WAYNE, N.J. (AP) – Brian Cashman and Theo Epstein share a friendship that belies the often acrimonious rivalry between their teams, the New York Yankees and Boston Red Sox.
Don’t worry, there’s no chance that the high esteem in which the two general managers hold each other will ever change the way they go about their business.
“I deal with all 28 teams,” the Yankees’ Cashman said with a wink when asked about his negotiating strategy, pointedly leaving out the 29th team, Boston. “Then, when I’m about to hang up with the 28th team, I say, ‘Hey, do you know what Boston’s up to?”’
A month after they appeared at a charity event in Boston hosted by Epstein, the two packed an auditorium at William Paterson University Friday night as part of a guest lecture series.
During a session with reporters before the event, Epstein brushed off a question about Boston’s interest in Minnesota left-hander Johan Santana and refused to make any predictions for the upcoming season.
“We’re just trying to build a team that can compete in the toughest division in baseball,” he said. “Baseball’s a long season and it’s fairly humbling, and once you start that kind of talk, bad things can happen.”
Cashman wasn’t nearly as reluctant to anoint the Red Sox the team to beat.
“Until someone takes that away from them, they’ll have that swagger,” he said. “When they step on the field in spring training, they’ll know what they can do because they’ve done it. That’s important.”

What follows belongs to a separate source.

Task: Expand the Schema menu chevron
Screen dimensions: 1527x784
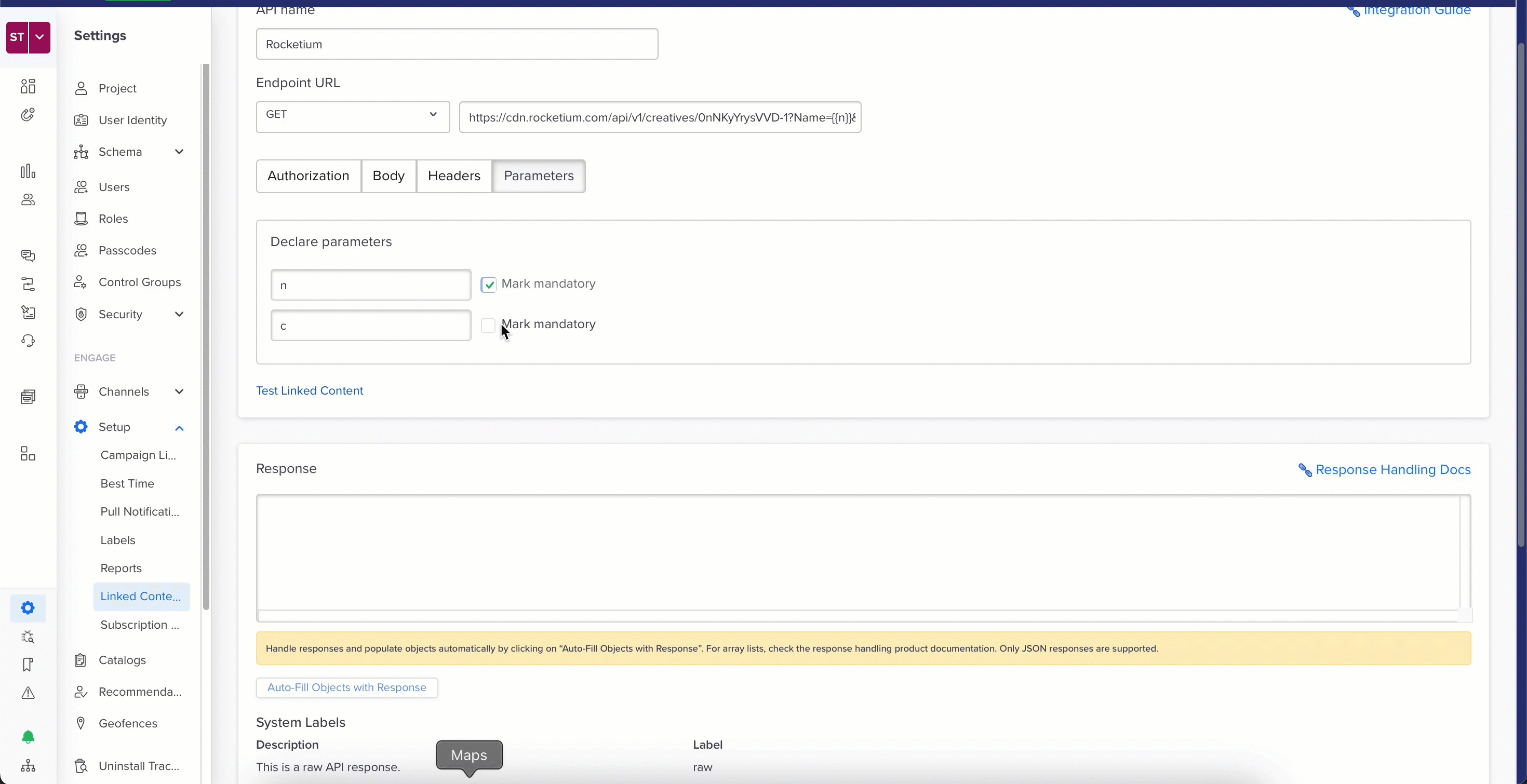Action: [179, 152]

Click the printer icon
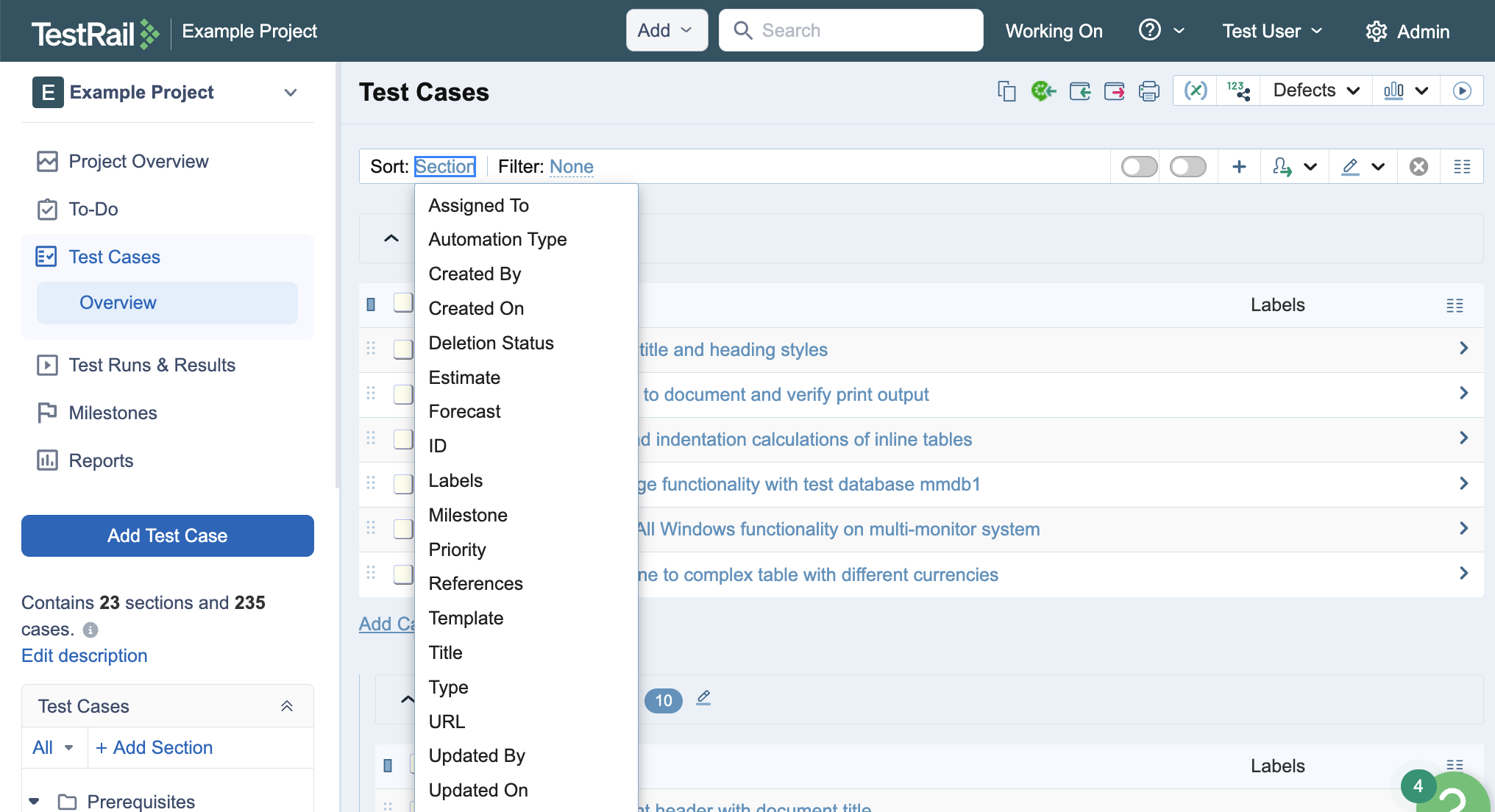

While baseball was the evening’s main topic, several parallels were drawn to football, and the Super Bowl in particular.
Cashman compared the New England Patriots’ recent dominance in the NFL with the Yankees’ rule over Major League Baseball in the mid- to late 1990s and called the latter feat “extremely rare and difficult” in the modern era.
Though he is friends with Patriots personnel director Scott Pioli, Cashman spoke of his relationships with former Giants general manager Ernie Accorsi and the Mara family, and revealed that one of his roommates when he was the Yankees’ assistant general manager in the mid-1990s was Giants coach Tom Coughlin’s son, Tim.
“He answered a few calls from ‘The Boss,”’ Cashman said. “He has some stories to tell.”
Epstein, meanwhile, sought advice from the Patriots’ organization after Boston was swept in the first round of the playoffs in 2005, a year after their historic World Series victory.
Their advice “wasn’t earthshaking, but it was meaningful hearing it from them,” he said.
The plans to have both men appear were made last year during the baseball season, according to university spokesman Stuart Goldstein. Previous guest lecturers at the university have included Margaret Thatcher and Henry Kissinger, and Broadway composer Stephen Sondheim is scheduled to appear next month.
The evening figured to be a win-win proposition for the Kilpatrick family of nearby Little Falls. Walter Kilpatrick is a Yankees fan and wife Mary Ann and son Jay pull for the Red Sox. All wore the colors of their respective teams Friday.
“I’d love to ask (Cashman) what he said to Joe Torre,” Walter Kilpatrick said.